'''

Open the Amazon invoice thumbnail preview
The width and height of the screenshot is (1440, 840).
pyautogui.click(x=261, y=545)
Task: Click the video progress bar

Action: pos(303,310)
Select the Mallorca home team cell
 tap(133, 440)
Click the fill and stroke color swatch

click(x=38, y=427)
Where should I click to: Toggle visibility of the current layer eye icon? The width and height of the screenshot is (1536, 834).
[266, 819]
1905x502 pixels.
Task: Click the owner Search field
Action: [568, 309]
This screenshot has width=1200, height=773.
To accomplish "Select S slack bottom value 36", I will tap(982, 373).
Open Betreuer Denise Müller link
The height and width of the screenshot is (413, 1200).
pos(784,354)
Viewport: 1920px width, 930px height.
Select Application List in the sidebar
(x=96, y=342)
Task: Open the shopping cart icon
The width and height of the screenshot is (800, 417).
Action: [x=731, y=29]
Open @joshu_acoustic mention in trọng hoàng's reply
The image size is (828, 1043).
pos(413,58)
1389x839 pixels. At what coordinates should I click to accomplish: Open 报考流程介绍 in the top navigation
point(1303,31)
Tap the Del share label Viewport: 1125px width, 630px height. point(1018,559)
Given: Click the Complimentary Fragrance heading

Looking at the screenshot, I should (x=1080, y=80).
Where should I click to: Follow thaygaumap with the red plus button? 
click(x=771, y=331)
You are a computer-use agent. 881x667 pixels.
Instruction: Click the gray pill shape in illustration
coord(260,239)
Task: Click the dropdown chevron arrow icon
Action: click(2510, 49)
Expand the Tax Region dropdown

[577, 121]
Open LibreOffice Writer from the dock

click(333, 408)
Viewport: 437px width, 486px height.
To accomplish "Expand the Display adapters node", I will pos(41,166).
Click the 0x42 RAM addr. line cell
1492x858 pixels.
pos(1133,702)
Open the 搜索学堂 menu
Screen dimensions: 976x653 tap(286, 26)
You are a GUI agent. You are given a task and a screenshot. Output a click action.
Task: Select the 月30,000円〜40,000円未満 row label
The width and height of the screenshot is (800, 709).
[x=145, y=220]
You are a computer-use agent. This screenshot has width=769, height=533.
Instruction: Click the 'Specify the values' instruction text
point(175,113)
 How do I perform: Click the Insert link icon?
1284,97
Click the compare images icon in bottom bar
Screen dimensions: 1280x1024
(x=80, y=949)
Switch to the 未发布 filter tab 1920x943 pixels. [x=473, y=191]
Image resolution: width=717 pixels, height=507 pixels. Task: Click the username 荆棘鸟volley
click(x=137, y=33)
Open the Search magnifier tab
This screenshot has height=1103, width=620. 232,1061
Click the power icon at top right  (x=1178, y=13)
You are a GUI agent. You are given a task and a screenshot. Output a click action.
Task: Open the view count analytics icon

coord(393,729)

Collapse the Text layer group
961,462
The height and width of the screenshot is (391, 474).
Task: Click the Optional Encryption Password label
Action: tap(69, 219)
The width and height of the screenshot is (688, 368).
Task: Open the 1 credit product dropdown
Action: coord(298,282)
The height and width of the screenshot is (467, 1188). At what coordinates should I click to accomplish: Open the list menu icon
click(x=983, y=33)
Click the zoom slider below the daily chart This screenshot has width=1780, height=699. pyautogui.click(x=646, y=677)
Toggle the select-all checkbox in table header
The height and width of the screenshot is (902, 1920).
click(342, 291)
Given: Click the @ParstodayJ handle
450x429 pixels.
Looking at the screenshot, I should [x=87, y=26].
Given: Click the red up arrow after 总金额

'''

* _Problem details_
Only lines containing the word "Viewport" should be copied from the material above.

* _Exercise result_
Viewport: 1920px width, 930px height.
Tap the Del share label Viewport: 1125px width, 630px height. point(1018,559)
Viewport: 437px width, 486px height.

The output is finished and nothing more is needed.